Lei e il marito, Andrea Garbeglio, gestiscono questa piccola utopia in riva al mare. Entrambi lidensi, lui è un “ex bancario pentito” che oggi, oltre al chiosco, ha una tabaccheria a Venezia; Elisa, invece, si è diplomata al liceo psico-pedagogico e poi si è divisa tra un lavoro e l’altro.

Negli anni, il chiosco è diventato un punto di riferimento. Lo dimostra la folla del primo giorno d’apertura, come se fosse una domenica d’estate.

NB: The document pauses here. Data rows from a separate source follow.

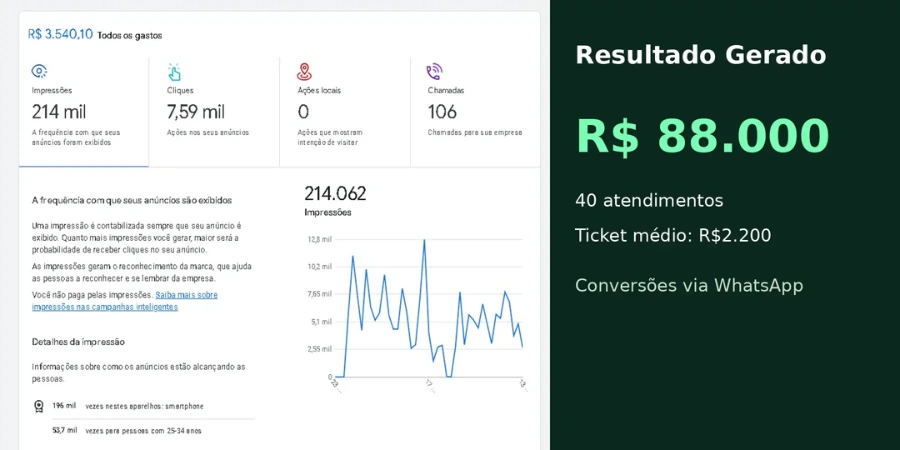Click the 'R$ 88.000' result value
The height and width of the screenshot is (450, 900).
[702, 135]
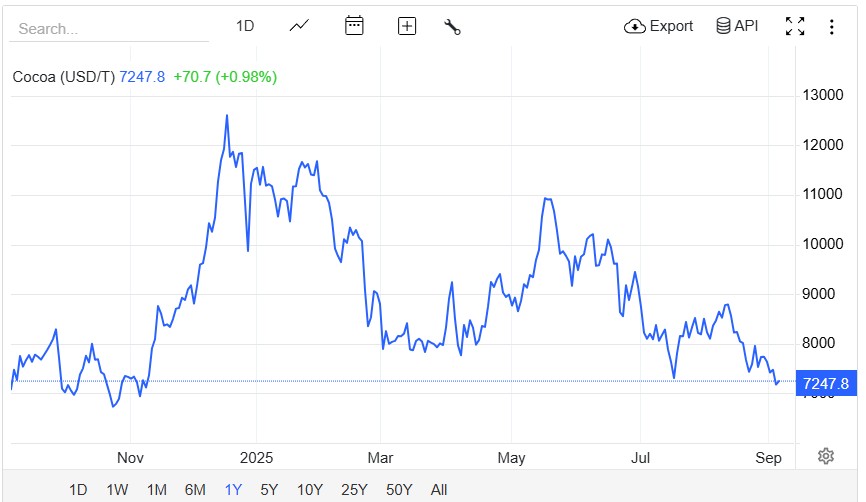
Task: Click the Cocoa (USD/T) series label
Action: click(64, 77)
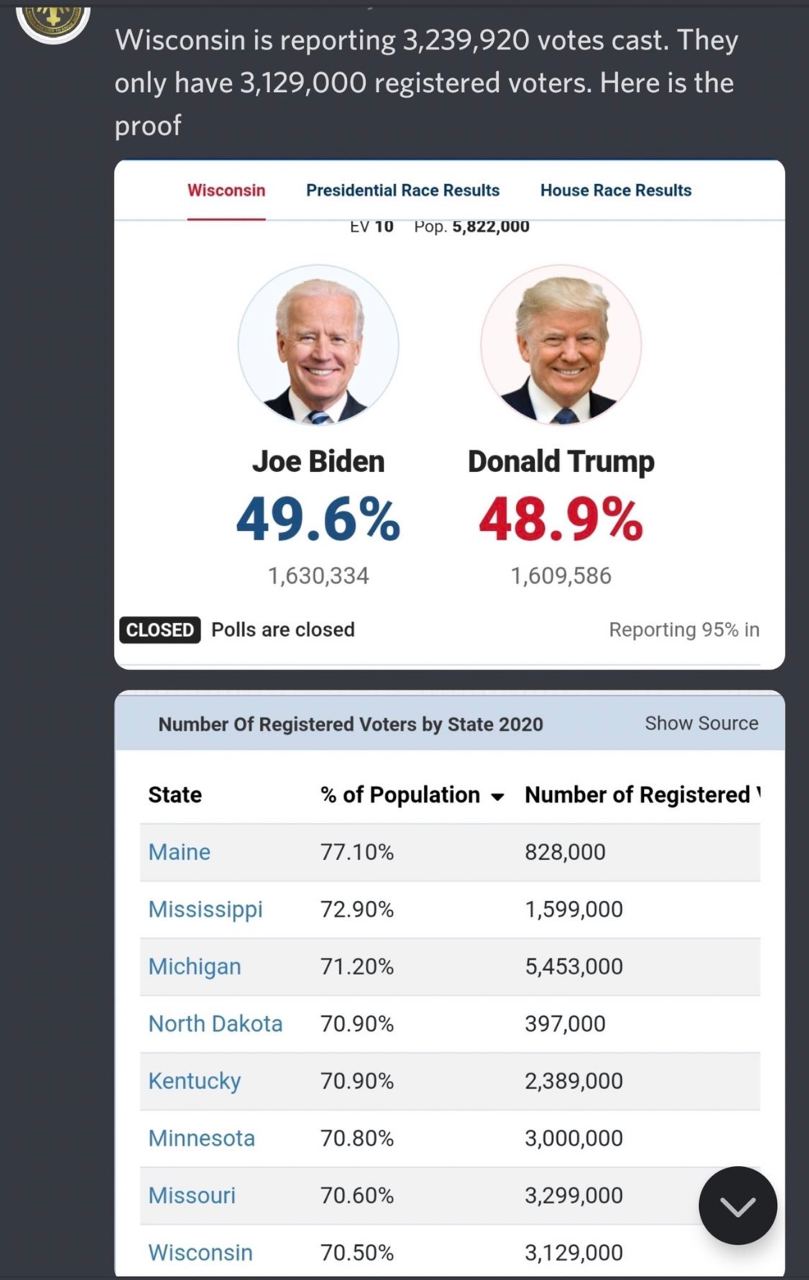Open the Mississippi state link

(205, 909)
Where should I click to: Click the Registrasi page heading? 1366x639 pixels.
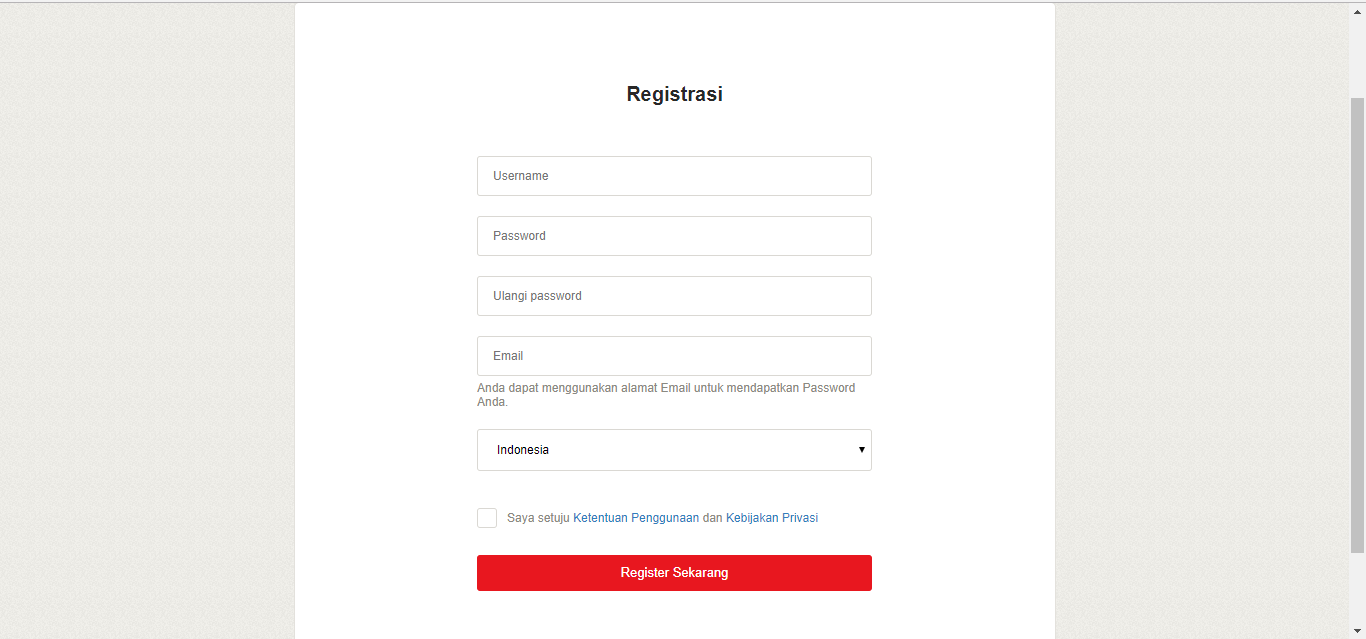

«Arrivano dal Lido, da Pellestrina, da Venezia» spiega Andrea «si è creata una bella comunità di amici, di tutte le età». Oltre ai concerti di musica, quest’anno è in cantiere anche qualche serata di cinema all’aperto. Niente, tra cibi e bevande, è industriale. Solo prodotti freschi. «Come le merende di una volta», precisa Andrea. Così isolato dal resto del Lido, l’unico modo per far arrivare i rifornimenti è dalla spiaggia.

Grazie a una concessione del Comune, due volte al giorno (mattina e sera) una jeep porta i viveri e la spazzatura. C’è anche la vena creativa dei ragazzi, dietro ai colori dei tavolini e del bancone del Macondo.

L’anno scorso, gli studenti dell’artistico, con 28 progetti diversi, hanno ridipinto il pavimento; a maggio prossimo, invece, trasformeranno il legno portato dal mare in sculture. Perché tutti - famiglie con passeggini, cani, lettori solitari o comitive di amici – si sentono parte di questo “incantesimo”.

«È il nome Macondo» dice ancora Elisa «deriva proprio da questa idea: come nel capolavoro di Marquez, cerchiamo di trasmettere la magia di questo posto. Se uno se ne innamora, poi ci torna».